As guerras religiosas expressam como os humanos podem ser irracionais. E a intolerância religiosa, conceitualmente uma modalidade de guerra religiosa, é um veneno social incompatível com as liberdades democráticas.
Em 24.8.2010 escrevi “Um lembrete: no Brasil, nenhuma religião se encontra acima da lei”, sobre a imposição da morte social a ex-fiéis da denominação religiosa Testemunhas de Jeová, através da desassociação (expulsão); e da dissociação (abandono e/ou troca de religião) – que culminam na morte social, um misto de desprezo e nojo; uma espécie de gelo que, na prática, diz: “Você não é nada!”. Estamos diante de um crime. Filosofo: onde está Deus que permite crimes em seu nome?
A morte social se concretiza na interdição do convívio com pessoas amadas, da igreja e da família – se professam a mesma fé -, visando a destruir a honra e imagem da pessoa, e se configura como assassinato de reputação – violência incomensurável de decorrências emocionais incalculáveis, uma punição imoral que fere os direitos humanos fundamentais. E eu pergunto é se é lícito e se é ético uma religião, qualquer uma, em nome de Deus, violar direitos humanos.
E indago também por que e até quando uma República democrática e laica faz de conta que os “freios morais” que integram o escopo doutrinário de algumas religiões, que massacram direitos humanos e geram suplícios, devem ser tolerados como naturais e inerentes às práticas religiosas? Há uma distorção, pois se Deus é pai, não pode ser feitor e nem capitão-do-mato!
É alvissareira a postura adotada, após meticulosa investigação, pela procuradora da República Nilce Cunha Rodrigues, da Procuradoria Regional dos Direitos do Cidadão do Ceará, que ajuizou, em 15.7.2011, no Supremo Tribunal Federal (STF), sob a acusação de intolerância religiosa, a ação civil pública contra a Associação Torre de Vigia de Bíblia e Tratados, guarda-chuva oficial das igrejas Testemunhas de Jeová no Brasil, e a Associação Bíblica e Cultural de Fortaleza.
A atitude responde à árdua e corajosa luta iniciada em terras alencarinas, em 2009, de modo solitário, por Sebastião Ramos, persistente e incansável, que pela seriedade ecoou mundo afora e hoje conta com muitos adeptos e simpatizantes.

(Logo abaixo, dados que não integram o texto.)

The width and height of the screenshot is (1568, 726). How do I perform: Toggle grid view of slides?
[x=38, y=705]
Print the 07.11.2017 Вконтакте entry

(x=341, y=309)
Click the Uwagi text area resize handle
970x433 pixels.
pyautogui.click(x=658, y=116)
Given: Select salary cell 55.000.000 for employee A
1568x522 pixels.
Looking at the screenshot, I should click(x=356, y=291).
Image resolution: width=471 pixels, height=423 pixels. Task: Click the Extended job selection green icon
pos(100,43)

O Ministério Público, ao aceitar examinar queixas de vítimas de morte social, evidencia que regimes democráticos não podem compactuar com tais descalabros. O pioneirismo da decisão tem o mérito de levar ao banco dos réus as distorções no exercício do sagrado que desrespeitam as leis brasileiras, abrindo caminho para quem se sentir prejudicado, por qualquer religião, seita ou igreja, busque, por meios judiciais, reconhecimento e ressarcimento por danos morais praticados em nome de Deus.
O MP, como guardião da cidadania, ao lançar mão de um instrumento de proteção de interesses sociais, tem em alta conta o sofrimento advindo da morte social, e a vê como inaceitável; e a forma de coibi-la é via ação civil pública, cujo raio de ação é adequado para impedir danos a qualquer interesse difuso ou coletivo. Diz que o Estado foi instado a prover por todos os meios legais a proteção necessária contra preconceitos e discriminações a quem professa uma fé ou não, pois em território brasileiro todas as religiões respondem à Constituição Federal de 1988, que assegura a liberdade religiosa.
Intuo que encontramos o caminho de criminalizar a intolerância religiosa, um ganho imenso para a democracia.